Cette distribution, très inégale à première vue, respecte en fait une répartition très précise établie entre les membres fondateurs de l'ISS: l'agence spatiale américaine Nasa, la russe Roscosmos, l'européenne ESA, la japonaise JAXA et la canadienne ASC.
"Comme une maison commune"
"La station spatiale est internationale, mais de loin", explique ainsi à BFMTV.com Sébastien Barde, sous-directeur sciences et exploration au Cnes (Centre national d'études spatiales). L'ISS est en effet divisée en deux parties: l'une est russe, l'autre réunit les Japonais, les États-Unis, les Européens et les Canadiens. Et entre les deux côtés, il y a des règles.

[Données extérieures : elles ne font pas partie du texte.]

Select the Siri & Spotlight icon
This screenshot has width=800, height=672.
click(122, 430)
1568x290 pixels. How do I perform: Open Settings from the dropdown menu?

"Par exemple quand une expérience occidentale doit être faite dans la partie russe, cela fait l'objet d'une discussion entre les Américains qui représentent les occidentaux, et les Russes, pour savoir si l'expérience va pouvoir se dérouler de l'autre côté", explique Sébastien Barde.
"Et si on prend des ressources russes pour faire une expérience occidentale, cela alimente un compteur qui fera que quand les Russes feront une expérience dans la partie occidentale, on leur devra des heures ou du temps équipage", poursuit-il. Il n'y a pas d'échanges de fonds monétaires entre ces membres, mais un troc de services, qui se retrouve à tous les niveaux dans l'ISS.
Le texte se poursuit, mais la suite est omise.